Dog Food Analysis - Reviews of kibble

What it really boils down to, is how convenient it is for you to get the food, whether the food is within your price range, and how your dog does on it.

I hope this helps.


----------



## sar0207 (Oct 19, 2010)

he has done really well on Eukanuba. But it is hard to find at stores. I have to drive an hr just to get this food and it is almost $50. So I am looking for something I can get closer to home and is reasonably priced...


----------



## Unosmom (May 3, 2009)

If you have tractor supply, taste of the wild is around $43 for 30 lbs, and you can print $5 off coupon on their site:
Tractor Supply Company


----------



## kevin bradley (Aug 9, 2009)

Unosmom said:


> If you have tractor supply, taste of the wild is around $43 for 30 lbs, and you can print $5 off coupon on their site:
> Tractor Supply Company




yep, Tractor Supply is a nice resource for value. Plus, they put TOTW on sale every now and then. 
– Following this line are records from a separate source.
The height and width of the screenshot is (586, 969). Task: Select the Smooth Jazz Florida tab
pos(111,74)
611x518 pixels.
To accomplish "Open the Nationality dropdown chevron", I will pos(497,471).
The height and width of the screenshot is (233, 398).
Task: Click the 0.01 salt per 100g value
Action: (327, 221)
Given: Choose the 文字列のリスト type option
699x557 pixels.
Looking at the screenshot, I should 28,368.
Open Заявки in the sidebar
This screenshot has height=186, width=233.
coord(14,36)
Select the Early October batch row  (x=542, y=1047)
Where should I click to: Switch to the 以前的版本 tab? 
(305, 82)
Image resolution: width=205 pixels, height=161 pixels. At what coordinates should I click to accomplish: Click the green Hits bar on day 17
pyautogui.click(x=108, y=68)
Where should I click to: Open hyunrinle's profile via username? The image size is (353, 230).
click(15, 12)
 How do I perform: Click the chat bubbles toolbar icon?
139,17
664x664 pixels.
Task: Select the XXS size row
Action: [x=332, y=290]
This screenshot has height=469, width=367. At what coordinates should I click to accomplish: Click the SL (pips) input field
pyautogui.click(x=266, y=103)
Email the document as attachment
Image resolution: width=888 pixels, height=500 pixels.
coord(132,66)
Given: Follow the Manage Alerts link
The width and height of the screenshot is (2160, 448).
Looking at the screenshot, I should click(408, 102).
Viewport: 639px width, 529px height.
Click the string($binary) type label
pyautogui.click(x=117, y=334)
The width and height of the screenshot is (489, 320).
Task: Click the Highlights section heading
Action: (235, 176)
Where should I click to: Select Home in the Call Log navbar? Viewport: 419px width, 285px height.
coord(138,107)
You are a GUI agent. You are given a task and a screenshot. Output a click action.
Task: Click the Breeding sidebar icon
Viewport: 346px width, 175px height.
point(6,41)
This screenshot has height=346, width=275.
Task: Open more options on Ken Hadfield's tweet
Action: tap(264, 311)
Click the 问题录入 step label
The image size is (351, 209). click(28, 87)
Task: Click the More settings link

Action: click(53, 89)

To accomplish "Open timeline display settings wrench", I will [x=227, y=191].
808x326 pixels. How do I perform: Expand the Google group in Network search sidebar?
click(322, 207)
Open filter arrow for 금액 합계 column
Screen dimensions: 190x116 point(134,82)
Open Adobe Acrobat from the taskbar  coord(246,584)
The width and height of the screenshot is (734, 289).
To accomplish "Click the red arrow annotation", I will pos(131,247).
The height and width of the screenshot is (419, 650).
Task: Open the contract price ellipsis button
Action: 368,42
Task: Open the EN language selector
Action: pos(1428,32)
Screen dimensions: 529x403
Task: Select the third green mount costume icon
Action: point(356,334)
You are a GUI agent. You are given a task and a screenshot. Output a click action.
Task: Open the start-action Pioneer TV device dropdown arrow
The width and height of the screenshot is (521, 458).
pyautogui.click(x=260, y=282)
I guess I'm lucky...we actually have a Farm and Family store near us...its a small chain of farm stores out of Muskegon, MI... they sell TOTW regular price for $37.99. On sale for $32.99. 

I've always been leery of Diamond produced foods but I'm pretty impressed with TOTW. With their recent commitment to keep ethoxyquin out of their foods, I'm considering rotating it with my Acana/real chicken rotation. Plus, it is an incredibly cheap way to add some red meat to a chicken rotation w/ their Bison formula. Most of the grain free red meat options from other companies are 2x the cost.


----------



## buddy97 (Mar 29, 2010)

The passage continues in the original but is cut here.